**PASSAGE PRÉSENTÉ**
■ ■ ■

Fil d'Ariane
Russes et Américains ont entamé lundi des pourparlers tendus et à l'issue très incertaine, couvrant aussi bien le risque d'une invasion russe de l'Ukraine que l'architecture sécuritaire européenne que Moscou veut redessiner en faisant reculer l'Otan.
Cette réunion a débuté à 08H55 (07H55 GMT) à Genève avec les vice-ministres des Affaires étrangères des deux pays, Wendy Sherman et Sergueï Riabkov.
Le ton employé par le représentant russe après un dîner dimanche soir entre les deux négociateurs laisse présager d'âpres échanges, aucun côté ne donnant de signe de compromis.
(Re)lire : Sécurité européenne : l'OTAN toujours vivante, toujours clivante
Pour Moscou, la revendication clé est l'obtention de garanties de sécurité, via des traités, impliquant l'interdiction de tout élargissement futur de l'Otan, en particulier à l'Ukraine.
"Je suis plutôt pessimiste en ce qui concerne les pronostics sur cette question, mais nous allons expliquer avec insistance que sans règlement de cette question clé il ne peut y avoir de dialogue constructif", a dit M. Riabkov à l'agence Ria Novosti.
Ukraine : le sommet à Genève arrêtera-t-il l'escalade ?
A l'inverse, durant leur dîner de travail, Wendy Sherman a souligné que les Etats-Unis restaient fidèles "aux principes internationaux de souveraineté, d'intégrité territoriale, et à la liberté des pays souverains de choisir leurs propres alliances", selon le département d'Etat.
« Nous n’accepterons aucune concession, cela est complètement exclu », avait déclaré plus tôt le vice-ministre russe, Sergueï Riabkov. Dimanche 9 janvier, la Russie a donc exclu de faire des concessions lors des pourparlers avec les États-Unis, prévus dès ce 9 janvier à Genève sur la question de l’Ukraine et de la sécurité en Europe.

■ ■ ■

**DONNÉES EXTRAITES**
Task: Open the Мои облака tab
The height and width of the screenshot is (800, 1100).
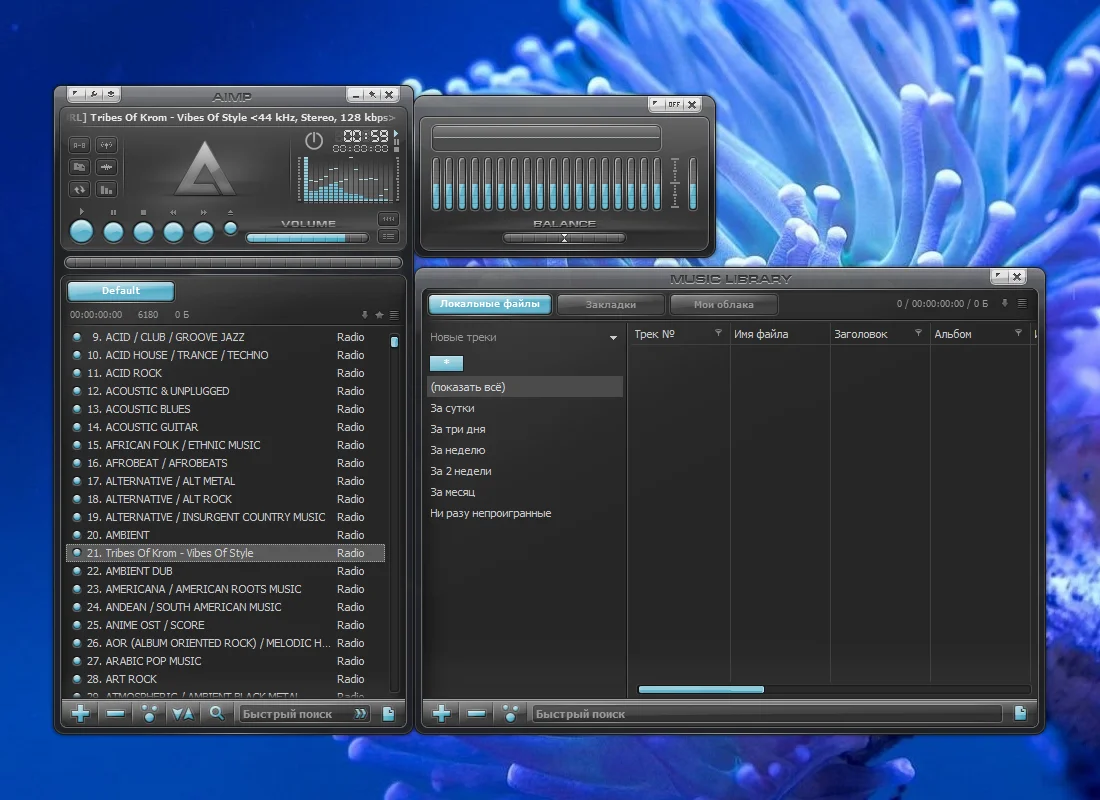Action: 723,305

■ ■ ■

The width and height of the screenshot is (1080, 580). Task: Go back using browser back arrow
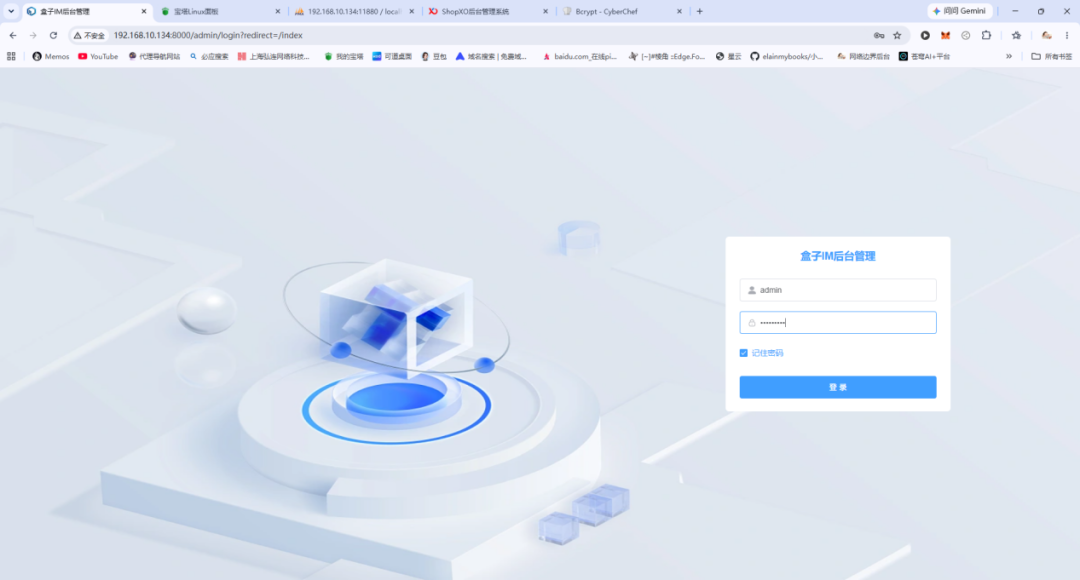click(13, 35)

■ ■ ■

**LISTE DES TÂCHES**
• A. D'après le passage présenté, à quelle heure la réunion de Genève a-t-elle commencé ?
• B. Énumérez les principes auxquels, selon Wendy Sherman dans le passage présenté, les États-Unis restent fidèles.

**RÉPONSES FINALES**
• A. À 08H55 (07H55 GMT).

• B.
- la souveraineté
- l'intégrité territoriale
- la liberté des pays souverains de choisir leurs propres alliances